### WHAT IS REQUIRED
Reproduce the following entries line for line, with no changes.

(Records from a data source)
───

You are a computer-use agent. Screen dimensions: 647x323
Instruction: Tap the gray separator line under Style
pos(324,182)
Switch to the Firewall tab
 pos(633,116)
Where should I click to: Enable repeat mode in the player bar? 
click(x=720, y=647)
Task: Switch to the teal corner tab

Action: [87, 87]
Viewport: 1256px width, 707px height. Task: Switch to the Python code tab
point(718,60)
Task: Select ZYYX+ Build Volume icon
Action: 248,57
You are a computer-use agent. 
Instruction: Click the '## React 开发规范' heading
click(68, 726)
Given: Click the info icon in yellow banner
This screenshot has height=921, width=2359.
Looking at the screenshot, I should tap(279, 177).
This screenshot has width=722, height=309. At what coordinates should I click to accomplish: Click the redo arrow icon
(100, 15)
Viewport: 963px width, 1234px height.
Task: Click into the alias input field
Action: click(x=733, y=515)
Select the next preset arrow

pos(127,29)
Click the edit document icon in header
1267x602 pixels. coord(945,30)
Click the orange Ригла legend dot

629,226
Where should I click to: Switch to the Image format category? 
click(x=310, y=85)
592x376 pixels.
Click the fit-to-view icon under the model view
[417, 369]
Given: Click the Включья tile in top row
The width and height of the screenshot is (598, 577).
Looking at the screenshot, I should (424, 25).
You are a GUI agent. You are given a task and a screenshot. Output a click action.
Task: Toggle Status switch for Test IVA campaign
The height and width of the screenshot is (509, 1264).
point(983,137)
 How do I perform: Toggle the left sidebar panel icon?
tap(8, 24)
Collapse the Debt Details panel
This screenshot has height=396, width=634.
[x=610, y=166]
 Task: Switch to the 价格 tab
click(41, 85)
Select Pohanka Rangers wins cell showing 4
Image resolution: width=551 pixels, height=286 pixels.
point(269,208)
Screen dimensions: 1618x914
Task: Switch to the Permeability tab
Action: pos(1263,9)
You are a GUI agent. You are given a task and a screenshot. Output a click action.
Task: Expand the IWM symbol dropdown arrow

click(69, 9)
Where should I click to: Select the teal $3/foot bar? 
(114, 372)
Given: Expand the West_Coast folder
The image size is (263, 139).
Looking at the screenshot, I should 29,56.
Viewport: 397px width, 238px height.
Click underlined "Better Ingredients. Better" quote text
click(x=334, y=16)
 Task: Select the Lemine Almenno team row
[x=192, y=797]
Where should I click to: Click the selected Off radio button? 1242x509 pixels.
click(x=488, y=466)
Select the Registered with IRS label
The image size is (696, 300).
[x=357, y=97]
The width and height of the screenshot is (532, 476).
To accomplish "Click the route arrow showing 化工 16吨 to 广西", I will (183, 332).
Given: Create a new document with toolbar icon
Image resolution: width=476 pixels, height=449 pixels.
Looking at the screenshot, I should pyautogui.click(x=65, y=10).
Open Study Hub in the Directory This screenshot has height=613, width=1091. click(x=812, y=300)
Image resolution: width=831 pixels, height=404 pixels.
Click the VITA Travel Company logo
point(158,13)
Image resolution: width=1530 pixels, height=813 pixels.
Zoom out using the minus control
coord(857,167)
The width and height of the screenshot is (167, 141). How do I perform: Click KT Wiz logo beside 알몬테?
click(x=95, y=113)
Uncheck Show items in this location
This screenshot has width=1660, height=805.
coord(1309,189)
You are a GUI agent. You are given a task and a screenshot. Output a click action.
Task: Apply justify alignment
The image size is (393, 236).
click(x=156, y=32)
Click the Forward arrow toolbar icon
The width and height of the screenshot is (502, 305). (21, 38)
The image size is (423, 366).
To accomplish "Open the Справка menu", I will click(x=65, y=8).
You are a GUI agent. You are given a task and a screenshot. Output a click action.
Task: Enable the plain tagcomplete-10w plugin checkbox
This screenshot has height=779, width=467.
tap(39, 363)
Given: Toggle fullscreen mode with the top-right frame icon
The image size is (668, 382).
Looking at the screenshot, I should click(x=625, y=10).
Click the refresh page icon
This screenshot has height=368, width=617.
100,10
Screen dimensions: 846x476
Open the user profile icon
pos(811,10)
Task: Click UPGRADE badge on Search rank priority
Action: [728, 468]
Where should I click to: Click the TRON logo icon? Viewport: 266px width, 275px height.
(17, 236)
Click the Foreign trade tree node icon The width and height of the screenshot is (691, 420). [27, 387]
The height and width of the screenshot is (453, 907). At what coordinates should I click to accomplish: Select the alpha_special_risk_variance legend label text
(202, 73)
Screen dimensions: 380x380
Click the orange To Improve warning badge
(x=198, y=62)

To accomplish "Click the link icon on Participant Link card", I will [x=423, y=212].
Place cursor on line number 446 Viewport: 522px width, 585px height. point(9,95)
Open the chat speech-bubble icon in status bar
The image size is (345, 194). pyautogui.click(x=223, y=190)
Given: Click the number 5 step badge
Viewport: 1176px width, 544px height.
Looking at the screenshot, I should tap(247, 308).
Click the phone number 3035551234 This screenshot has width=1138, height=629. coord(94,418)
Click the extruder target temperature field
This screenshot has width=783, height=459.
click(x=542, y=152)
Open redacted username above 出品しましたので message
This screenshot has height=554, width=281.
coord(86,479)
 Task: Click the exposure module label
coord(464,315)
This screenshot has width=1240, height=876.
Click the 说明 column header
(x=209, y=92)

───

### RESULT
You are a computer-use agent. Screen dimensions: 647x323
Instruction: Tap the gray separator line under Style
pos(324,182)
Switch to the Firewall tab
 pos(633,116)
Where should I click to: Enable repeat mode in the player bar? 
click(x=720, y=647)
Task: Switch to the teal corner tab

Action: [87, 87]
Viewport: 1256px width, 707px height. Task: Switch to the Python code tab
point(718,60)
Task: Select ZYYX+ Build Volume icon
Action: 248,57
You are a computer-use agent. 
Instruction: Click the '## React 开发规范' heading
click(68, 726)
Given: Click the info icon in yellow banner
This screenshot has height=921, width=2359.
Looking at the screenshot, I should tap(279, 177).
This screenshot has width=722, height=309. At what coordinates should I click to accomplish: Click the redo arrow icon
(100, 15)
Viewport: 963px width, 1234px height.
Task: Click into the alias input field
Action: click(x=733, y=515)
Select the next preset arrow

pos(127,29)
Click the edit document icon in header
1267x602 pixels. coord(945,30)
Click the orange Ригла legend dot

629,226
Where should I click to: Switch to the Image format category? 
click(x=310, y=85)
592x376 pixels.
Click the fit-to-view icon under the model view
[417, 369]
Given: Click the Включья tile in top row
The width and height of the screenshot is (598, 577).
Looking at the screenshot, I should (424, 25).
You are a GUI agent. You are given a task and a screenshot. Output a click action.
Task: Toggle Status switch for Test IVA campaign
The height and width of the screenshot is (509, 1264).
point(983,137)
 How do I perform: Toggle the left sidebar panel icon?
tap(8, 24)
Collapse the Debt Details panel
This screenshot has height=396, width=634.
[x=610, y=166]
 Task: Switch to the 价格 tab
click(41, 85)
Select Pohanka Rangers wins cell showing 4
Image resolution: width=551 pixels, height=286 pixels.
point(269,208)
Screen dimensions: 1618x914
Task: Switch to the Permeability tab
Action: pos(1263,9)
You are a GUI agent. You are given a task and a screenshot. Output a click action.
Task: Expand the IWM symbol dropdown arrow

click(69, 9)
Where should I click to: Select the teal $3/foot bar? 
(114, 372)
Given: Expand the West_Coast folder
The image size is (263, 139).
Looking at the screenshot, I should 29,56.
Viewport: 397px width, 238px height.
Click underlined "Better Ingredients. Better" quote text
click(x=334, y=16)
 Task: Select the Lemine Almenno team row
[x=192, y=797]
Where should I click to: Click the selected Off radio button? 1242x509 pixels.
click(x=488, y=466)
Select the Registered with IRS label
The image size is (696, 300).
[x=357, y=97]
The width and height of the screenshot is (532, 476).
To accomplish "Click the route arrow showing 化工 16吨 to 广西", I will (183, 332).
Given: Create a new document with toolbar icon
Image resolution: width=476 pixels, height=449 pixels.
Looking at the screenshot, I should pyautogui.click(x=65, y=10).
Open Study Hub in the Directory This screenshot has height=613, width=1091. click(x=812, y=300)
Image resolution: width=831 pixels, height=404 pixels.
Click the VITA Travel Company logo
point(158,13)
Image resolution: width=1530 pixels, height=813 pixels.
Zoom out using the minus control
coord(857,167)
The width and height of the screenshot is (167, 141). How do I perform: Click KT Wiz logo beside 알몬테?
click(x=95, y=113)
Uncheck Show items in this location
This screenshot has width=1660, height=805.
coord(1309,189)
You are a GUI agent. You are given a task and a screenshot. Output a click action.
Task: Apply justify alignment
The image size is (393, 236).
click(x=156, y=32)
Click the Forward arrow toolbar icon
The width and height of the screenshot is (502, 305). (21, 38)
The image size is (423, 366).
To accomplish "Open the Справка menu", I will click(x=65, y=8).
You are a GUI agent. You are given a task and a screenshot. Output a click action.
Task: Enable the plain tagcomplete-10w plugin checkbox
This screenshot has height=779, width=467.
tap(39, 363)
Given: Toggle fullscreen mode with the top-right frame icon
The image size is (668, 382).
Looking at the screenshot, I should click(x=625, y=10).
Click the refresh page icon
This screenshot has height=368, width=617.
100,10
Screen dimensions: 846x476
Open the user profile icon
pos(811,10)
Task: Click UPGRADE badge on Search rank priority
Action: [728, 468]
Where should I click to: Click the TRON logo icon? Viewport: 266px width, 275px height.
(17, 236)
Click the Foreign trade tree node icon The width and height of the screenshot is (691, 420). [27, 387]
The height and width of the screenshot is (453, 907). At what coordinates should I click to accomplish: Select the alpha_special_risk_variance legend label text
(202, 73)
Screen dimensions: 380x380
Click the orange To Improve warning badge
(x=198, y=62)

To accomplish "Click the link icon on Participant Link card", I will [x=423, y=212].
Place cursor on line number 446 Viewport: 522px width, 585px height. point(9,95)
Open the chat speech-bubble icon in status bar
The image size is (345, 194). pyautogui.click(x=223, y=190)
Given: Click the number 5 step badge
Viewport: 1176px width, 544px height.
Looking at the screenshot, I should tap(247, 308).
Click the phone number 3035551234 This screenshot has width=1138, height=629. coord(94,418)
Click the extruder target temperature field
This screenshot has width=783, height=459.
click(x=542, y=152)
Open redacted username above 出品しましたので message
This screenshot has height=554, width=281.
coord(86,479)
 Task: Click the exposure module label
coord(464,315)
This screenshot has width=1240, height=876.
Click the 说明 column header
(x=209, y=92)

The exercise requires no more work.